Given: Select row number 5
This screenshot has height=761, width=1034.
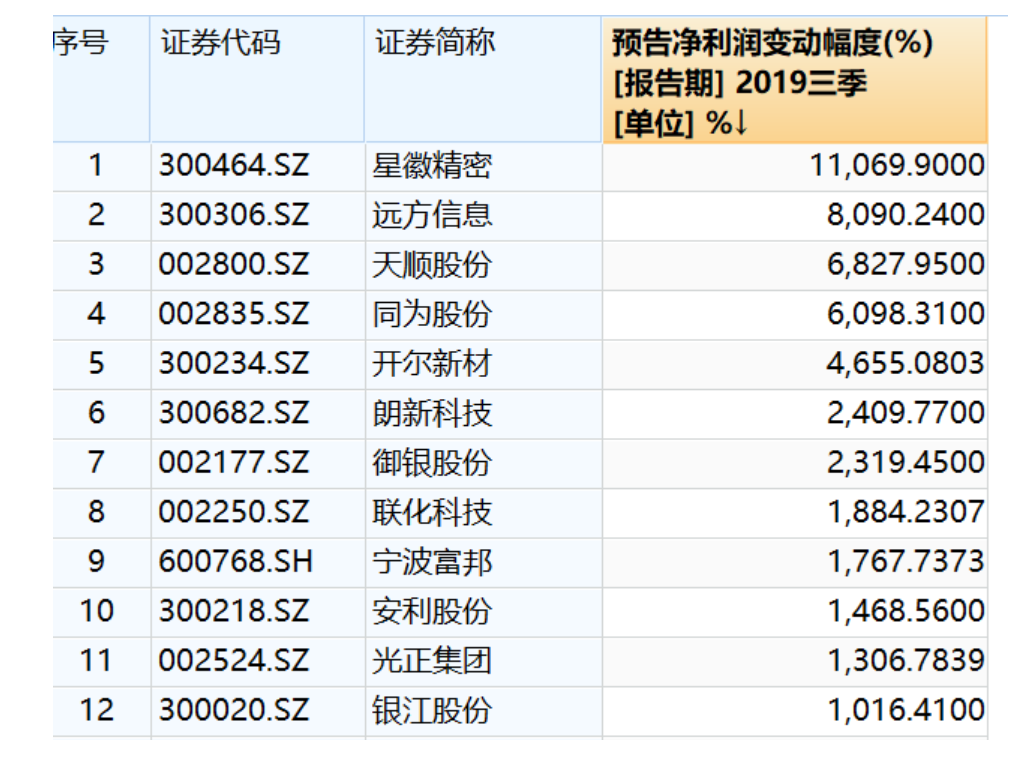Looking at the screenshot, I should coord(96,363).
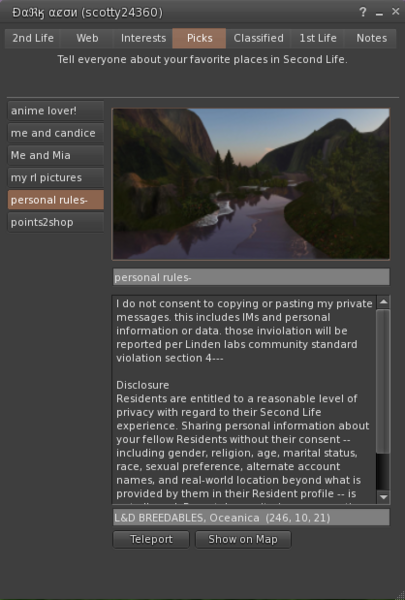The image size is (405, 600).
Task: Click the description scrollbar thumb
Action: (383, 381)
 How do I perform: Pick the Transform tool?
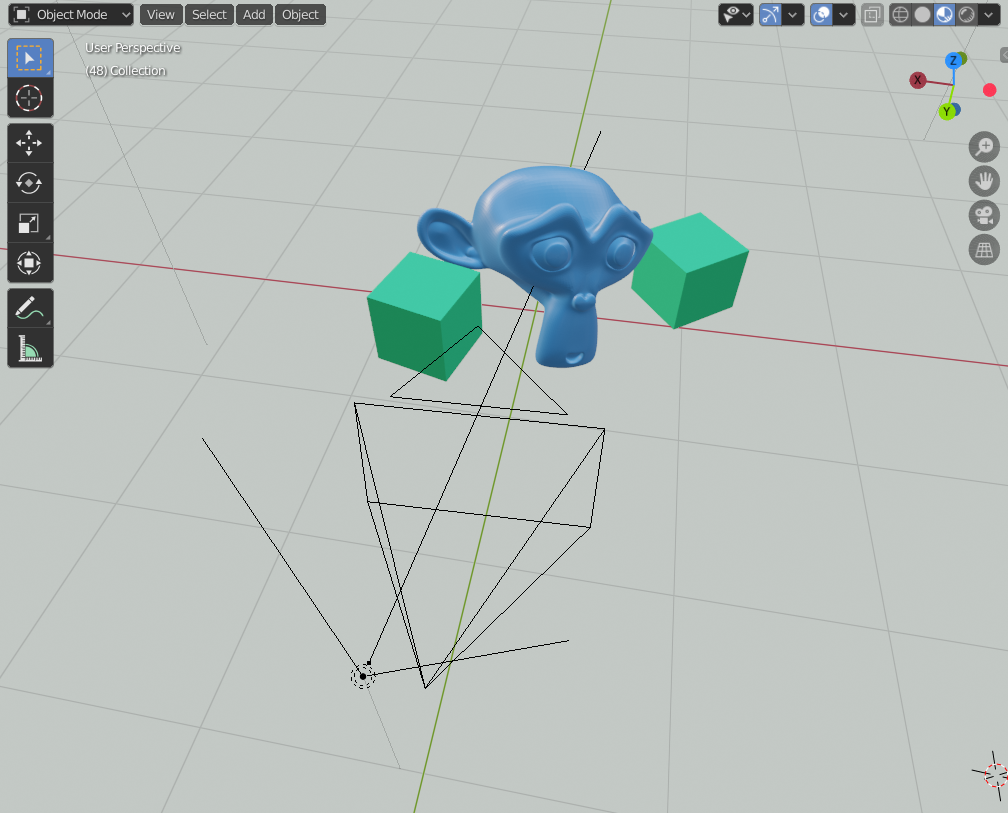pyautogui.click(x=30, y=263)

====

» Required work
Retype the lines exactly. Begin at the one that holds "This screenshot has height=761, width=1034.", stop at the last line of the entries above, and drop the pictures.

» Written response
This screenshot has height=761, width=1034.
Looking at the screenshot, I should coord(96,363).
The image size is (405, 600).
Task: Click the description scrollbar thumb
Action: (383, 381)
 How do I perform: Pick the Transform tool?
pyautogui.click(x=30, y=263)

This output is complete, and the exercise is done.